Benchmark the networking throughput
- Set up a test environment to benchmark your network throughput between Amazon EC2 Linux instances in the same VPC.
- Benchmark the traffic (bytes per second) that an instance can handle.
- Repeat these steps for the different instance types that you have running behind the NAT gateway. To identify the instance types, see Check the instances behind the NAT gateway section below.
Review the CloudWatch metrics for NAT gateway bandwidth issues
- Open the Amazon CloudWatch console.
- In the navigation pane, under Metrics, search for the NAT gateway.
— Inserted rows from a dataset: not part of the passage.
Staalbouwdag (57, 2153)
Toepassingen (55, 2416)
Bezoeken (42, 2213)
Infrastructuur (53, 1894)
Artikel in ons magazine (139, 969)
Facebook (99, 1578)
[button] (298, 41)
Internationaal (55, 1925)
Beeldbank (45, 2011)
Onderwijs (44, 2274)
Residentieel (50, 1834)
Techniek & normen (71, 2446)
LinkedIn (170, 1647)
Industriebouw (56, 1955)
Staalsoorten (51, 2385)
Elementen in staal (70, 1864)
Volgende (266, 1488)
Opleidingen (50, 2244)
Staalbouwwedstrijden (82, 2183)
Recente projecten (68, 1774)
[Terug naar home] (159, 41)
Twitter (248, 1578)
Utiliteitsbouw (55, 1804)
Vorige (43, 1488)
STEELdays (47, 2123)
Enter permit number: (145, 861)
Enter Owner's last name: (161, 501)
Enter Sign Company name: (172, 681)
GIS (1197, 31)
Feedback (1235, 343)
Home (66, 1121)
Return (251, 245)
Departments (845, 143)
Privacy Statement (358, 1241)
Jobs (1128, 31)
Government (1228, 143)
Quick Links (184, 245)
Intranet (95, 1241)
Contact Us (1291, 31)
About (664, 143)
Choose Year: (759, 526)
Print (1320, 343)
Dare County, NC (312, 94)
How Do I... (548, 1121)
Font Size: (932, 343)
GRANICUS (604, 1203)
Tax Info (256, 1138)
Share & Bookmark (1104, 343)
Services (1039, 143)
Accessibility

- Select the NAT gateway, and then choose the PacketsDropCount metric.
Note: A healthy NAT gateway will always have a value of zero. A non-zero value indicates an on-going transient issue with the NAT gateway. If the value is not zero, refer to the AWS Personal Health Dashboard. If there are no notifications on the AWS Personal Health Dashboard, open a case with AWS Support.
- Select the NAT gateway, and confirm that there is a value of zero for the ErrorPortAllocation metric.
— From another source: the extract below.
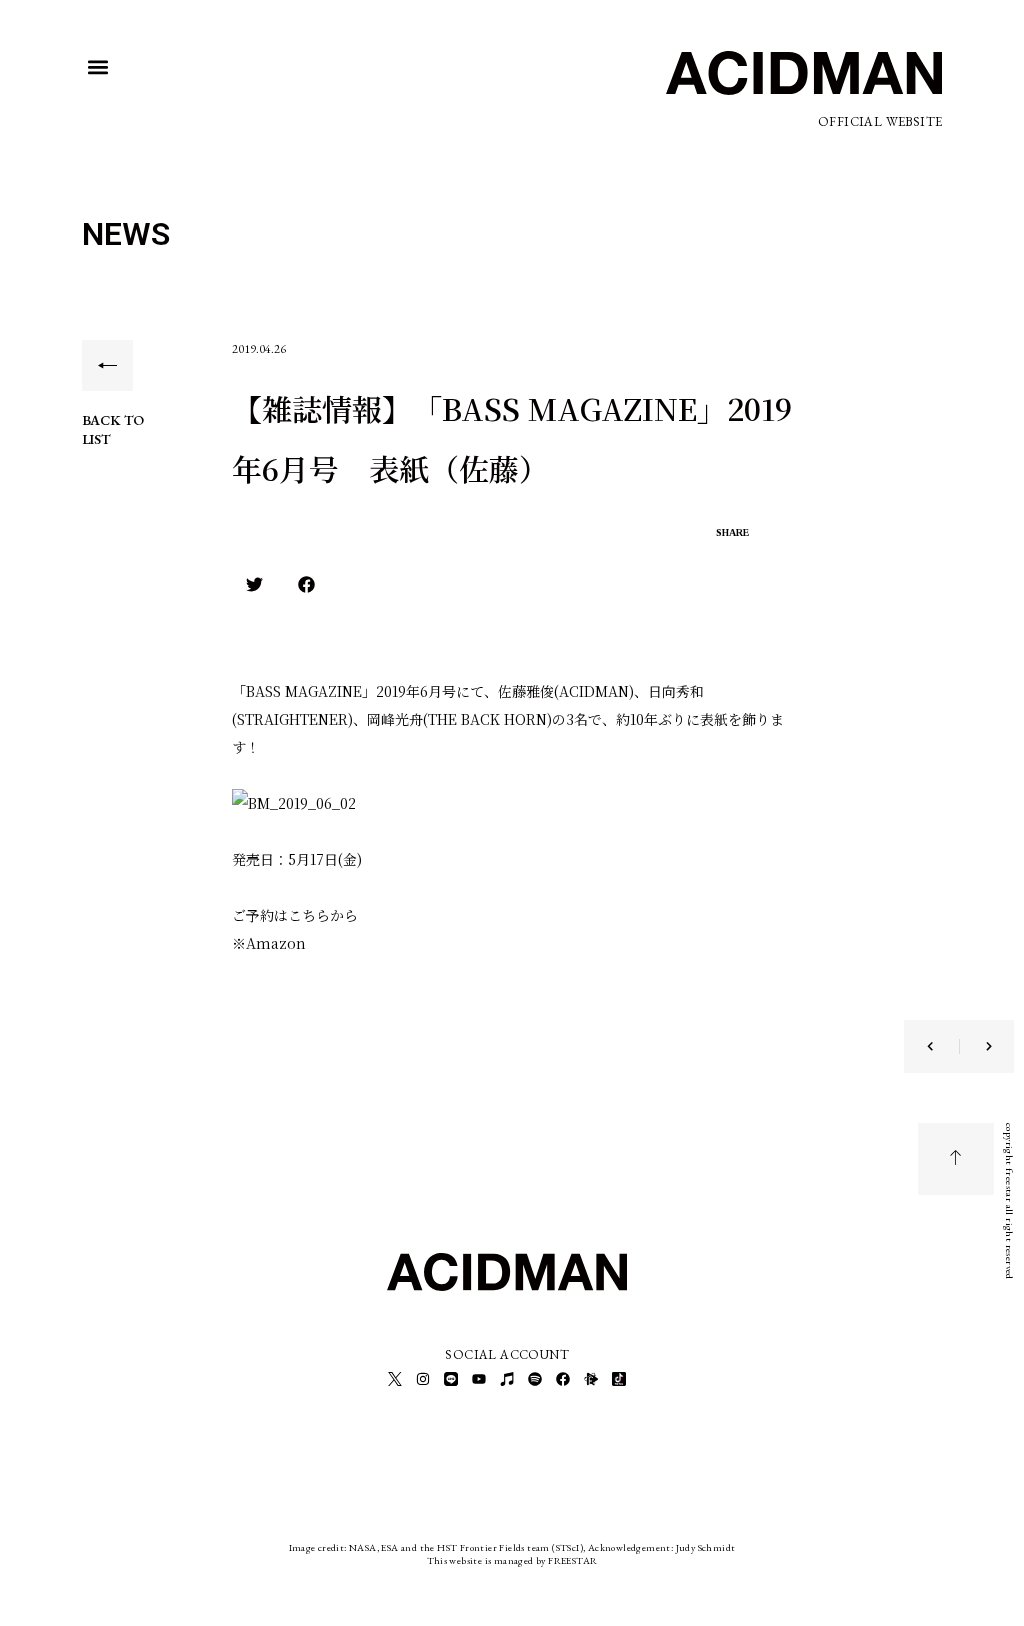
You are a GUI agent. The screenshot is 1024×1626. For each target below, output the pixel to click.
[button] (98, 67)
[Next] (976, 1046)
Note: A value greater than zero indicates that too many concurrent connections to the same destination are open through the NAT gateway.
- Select BytesOutToDestination, BytesOutToSource, BytesInFromDestination, and BytesInFromSource.
Note: Bandwidth is calculated as [( BytesOutToDestination + BytesOutToSource + BytesInFromDestination + BytesInFromSource) * 8 / time period in seconds].
If you require more than 45Gbps of bandwidth bursts, you can split the resources between multiple subnets and create multiple NAT gateways. For optimal performance, create your EC2 instances across private subnets that are in the same Availability Zone as your NAT gateway.
Check the instances behind the NAT gateway
- Open the Amazon VPC console.
- In the navigation pane, under Route Tables, select the route tables that have routes pointing to the NAT gateway.
- Select the Subnet Association view, and note all the subnet IDs.
- Open the Amazon EC2 console.
- In the navigation pane, under Instances, choose the settings icon to view the Show/Hide Columns.
- Select Subnet ID and Instance Type.
- Note the IDs of all the instances that are launched in the subnets noted in step 3.
Verify the CloudWatch metrics for all the instances behind the NAT gateway
- Open the Amazon CloudWatch console.
- In the navigation pane, under Metrics, choose EC2.
- Select the IDs of all the instances behind the NAT gateway that were noted previously.
- Under the Metric Name column, select NetworkIn/NetworkOut and CPUUtilization on all the instances during the time that you experienced bandwidth issues.
- Confirm that there are no CPU spikes or abnormal increases in traffic at the same time as the bandwidth issue.
- Enable the flow logs at the subnet level to review the traffic flowing through the NAT gateway. For more information about enabling flow logs, see Logging IP traffic using VPC Flow Logs.
Compare the results
- If the combined sum of networking throughput metrics across all the instances behind the NAT gateway is equal to or more than 45 Gbps bursts, then your bandwidth on the NAT gateway should reflect a value that is greater than 45 Gbps. If your bandwidth on the NAT gateway is greater than 45 Gbps, you might want to split your traffic across multiple NAT gateways.
- If the combined sum of throughput metrics is less than or equal to 45 Gbps bursts, then the bandwidth on the NAT gateway should reflect a value that is less than 45 Gbps. If your bandwidth on the NAT gateway is less than 45 Gbps, the NAT gateway can sufficiently handle the traffic flowing through it.